Хильма теперь впервые рассказывала мужу все как есть о своем брате Ийвари, похоже, она была в курсе его нынешних дел. Ээва Вооренмаа небось уже родила, и ребенок, видать, от Ийвари, тут никуда не денешься. Однако же Вооренмаа вроде бы дали знать, что дело можно уладить без суда, если Ийвари согласится заплатить Ээве пятьсот марок. И заплатить он должен до Рождества, иначе повестка к ленсману будет ему вместо рождественского подарка. Но ведь у Ийвари таких денег нет — разве что он возьмет где-нибудь в долг, а потом помаленьку отработает.
Куста отнесся к делу так, словно Хильма обратилась к нему с прямым вопросом или просьбой.
— Тебе надо самой сходить туда сегодня и все выяснить, — сказал Куста, одеваясь и давая понять мягкостью самого тона, что Хильме можно еще остаться в постели. И она осталась — лишь отвечая на его теплое внимание, хотя никакой необходимости лежать у нее не было. Впрочем, так, в постели, можно было подумать об остающихся неделях и о приготовлениях — уже сделанных и тех, что еще предстояли.

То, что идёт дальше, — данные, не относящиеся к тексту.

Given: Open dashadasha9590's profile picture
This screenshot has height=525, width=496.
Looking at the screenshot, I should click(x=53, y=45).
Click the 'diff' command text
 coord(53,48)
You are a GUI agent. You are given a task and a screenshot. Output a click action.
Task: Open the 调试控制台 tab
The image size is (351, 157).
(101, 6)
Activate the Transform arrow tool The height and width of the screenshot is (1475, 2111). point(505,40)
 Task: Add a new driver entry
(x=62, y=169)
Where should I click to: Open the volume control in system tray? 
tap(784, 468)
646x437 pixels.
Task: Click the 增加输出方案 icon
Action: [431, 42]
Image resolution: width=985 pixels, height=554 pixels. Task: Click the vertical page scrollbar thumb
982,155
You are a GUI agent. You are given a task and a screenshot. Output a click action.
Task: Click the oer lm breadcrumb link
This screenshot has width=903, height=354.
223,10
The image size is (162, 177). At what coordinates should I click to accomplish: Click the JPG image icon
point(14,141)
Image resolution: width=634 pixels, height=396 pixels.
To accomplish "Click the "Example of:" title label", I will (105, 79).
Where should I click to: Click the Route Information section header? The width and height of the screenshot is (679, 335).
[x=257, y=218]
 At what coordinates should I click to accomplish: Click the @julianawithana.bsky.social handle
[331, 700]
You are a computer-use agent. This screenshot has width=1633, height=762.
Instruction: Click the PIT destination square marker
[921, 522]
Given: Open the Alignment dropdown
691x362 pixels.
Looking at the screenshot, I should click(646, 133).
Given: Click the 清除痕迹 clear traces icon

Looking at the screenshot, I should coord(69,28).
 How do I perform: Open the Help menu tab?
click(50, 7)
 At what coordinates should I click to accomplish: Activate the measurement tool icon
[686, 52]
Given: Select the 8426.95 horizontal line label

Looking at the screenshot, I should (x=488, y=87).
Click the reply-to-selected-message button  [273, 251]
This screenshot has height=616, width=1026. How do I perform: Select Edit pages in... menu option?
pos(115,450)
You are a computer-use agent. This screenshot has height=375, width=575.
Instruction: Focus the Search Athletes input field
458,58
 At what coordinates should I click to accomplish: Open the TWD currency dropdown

Земля подмерзла, но снег пока не выпал. Дорога из Салмелуса в Плихтари была бы удовольствием даже и для худшего ходока, и Куста после короткого обсуждения согласился, чтобы Хильма пошла пешком. Было приятно видеть жену, идущую по дороге, удаляющуюся от дома для выяснения щекотливого дела. Походка Хильмы сделалась тяжеловатой, но все же была достаточно упругой, чтобы, глядя на нее, спутник жизни ощутил тепло. Самой Хильме ходьба доставила сильную, не испытанную ранее радость: лишь теперь, приближаясь к родному двору, она почувствовала себя уверенной хозяйкой большого имения.